The Genesee County Savings Bank is an office building located at 352 South Saginaw Street in Flint, Michigan. It was listed on the National Register of Historic Places in 2017.

The Genesee County Savings Bank was founded in 1872. In 1915, the bank opened a new headquarters at the corner of Kearsley and Saginaw Streets. In 1916, the bank consolidated some business aspects with the First National Bank of Flint. Due to Flint's booming economy, both banks were outgrowing their headquarters, and in 1919, Genesee County Savings Bank constructed this new building only a block from their old headquarters. The building was designed by Hodgson Brothers of New York City. Over the rest of the 1920s, the bank grew tremendously, and in 1957 merged with Merchants & Mechanics Bank to form Genesee Merchants Bank & Trust Co. The bank moved its headquarters to Genesee Towers in 1968.

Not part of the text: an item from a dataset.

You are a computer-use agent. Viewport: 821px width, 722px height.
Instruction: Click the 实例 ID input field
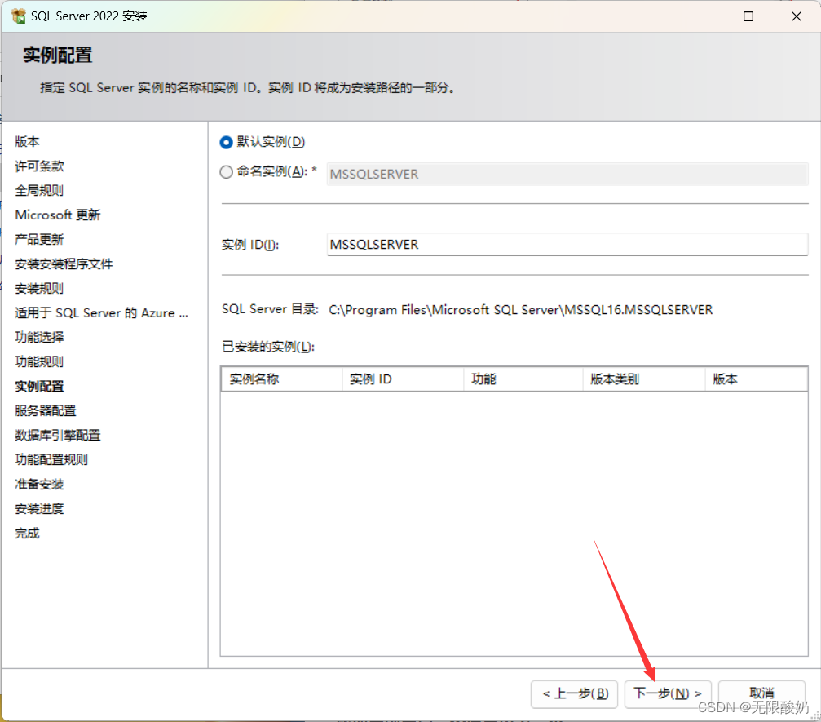coord(567,245)
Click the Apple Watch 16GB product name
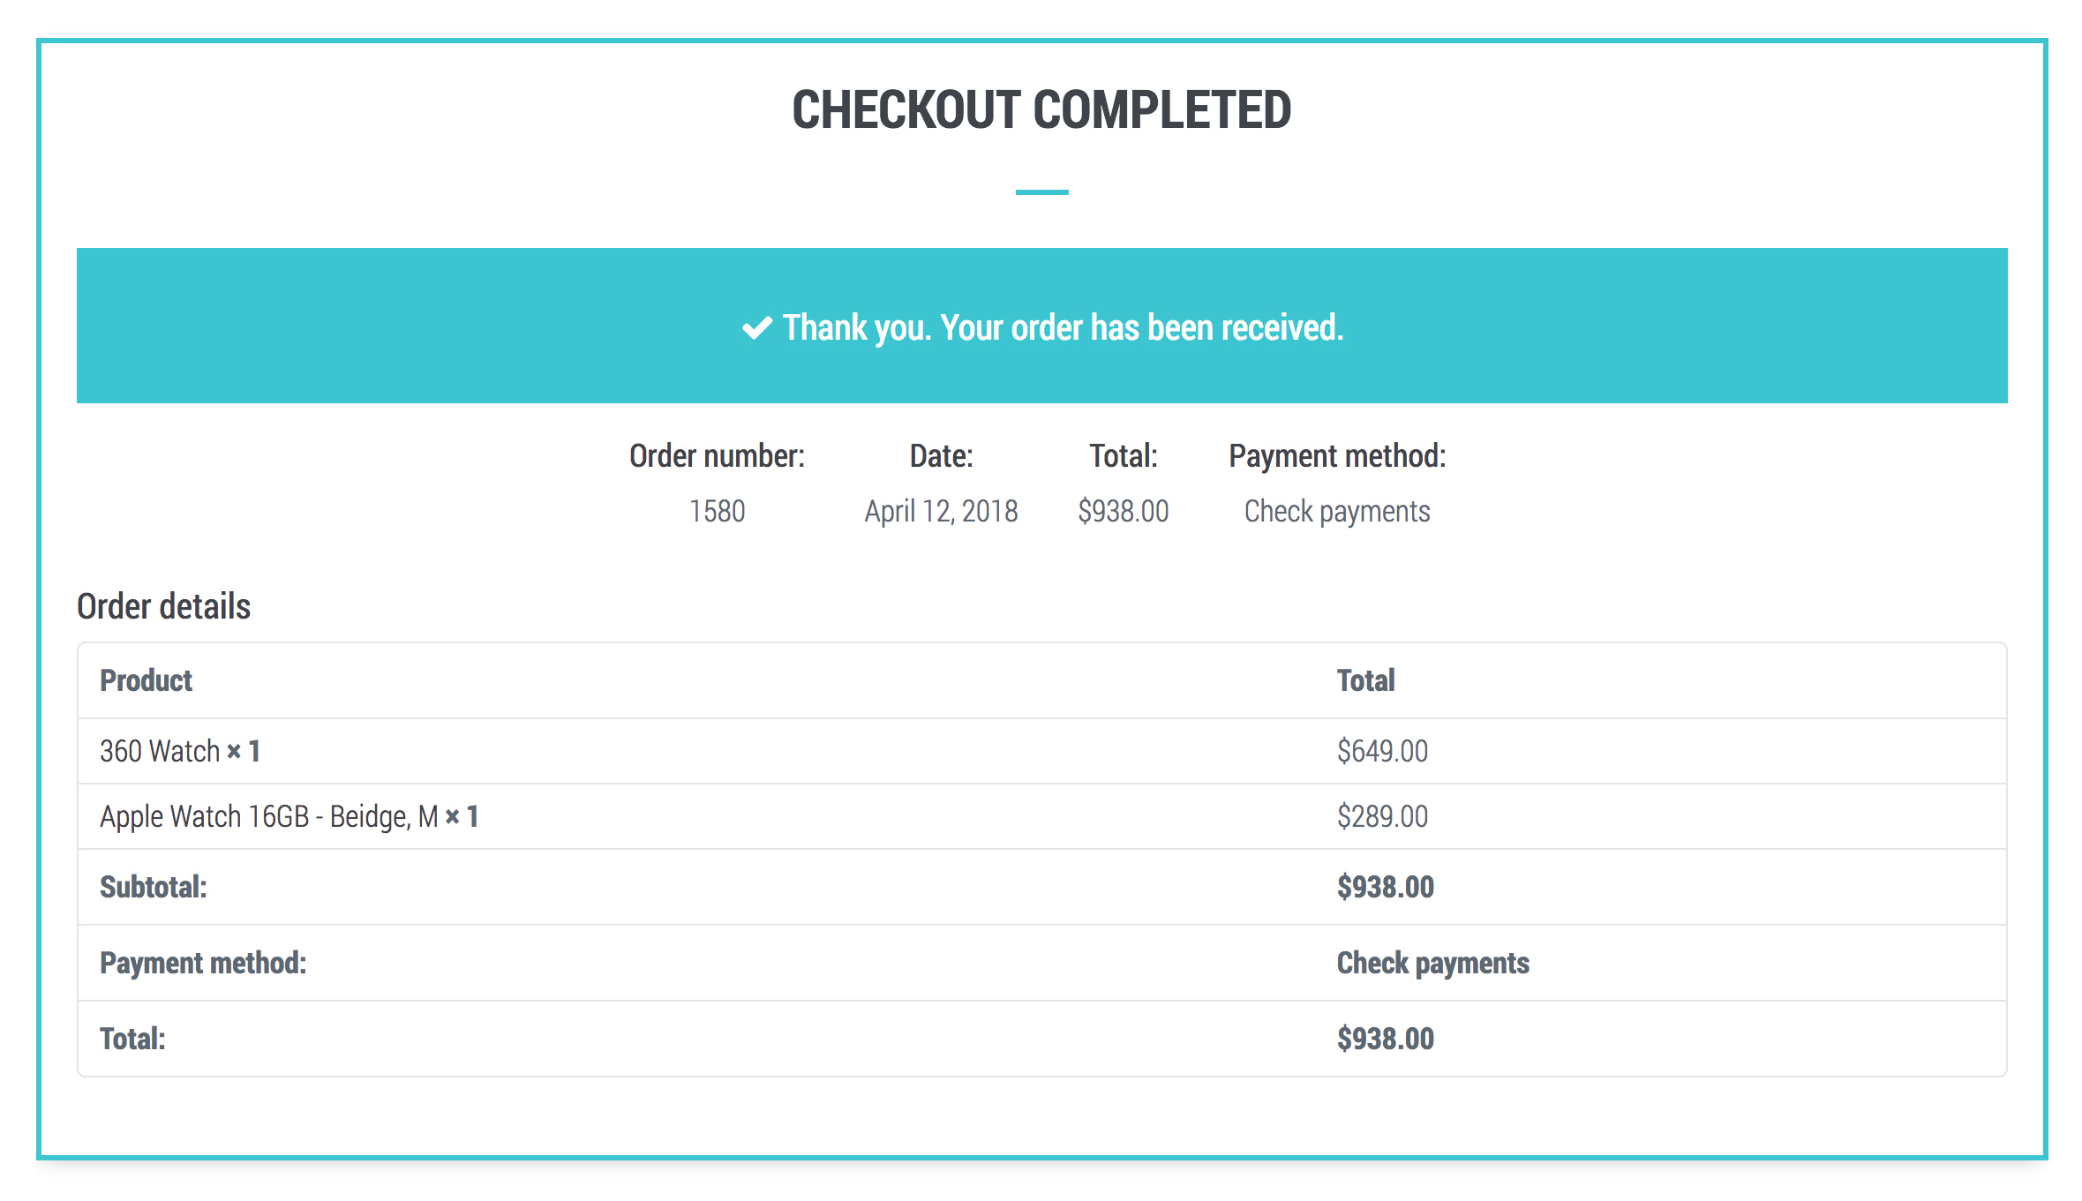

As of 2017, the building was long vacant, and Uptown Development Corporation planned on redeveloping the building into a 100-room hotel. Renovation began in 2019, and was completed in 2020. The building is now home to the Downtown Flint Hilton Garden Inn, an Italian American restaurant, a coffee shop, and a rooftop bar.

==Description==
The Genesee County Savings Bank is an eleven story building with a limestone exterior, located on a lot on the corner of Saginaw and Kearsley. Multiple cornices run around he building, emphasizing its length. The upper floors contain large windows to let natural light into the interior. The top two floors consisted of executive offices, with a colonnade running around the building. Above these is a deep cornice. The lower levels of the Saginaw Street façade appear to have been remodeled in an Art Modern style, inconsistent with the Kearsley Street façade.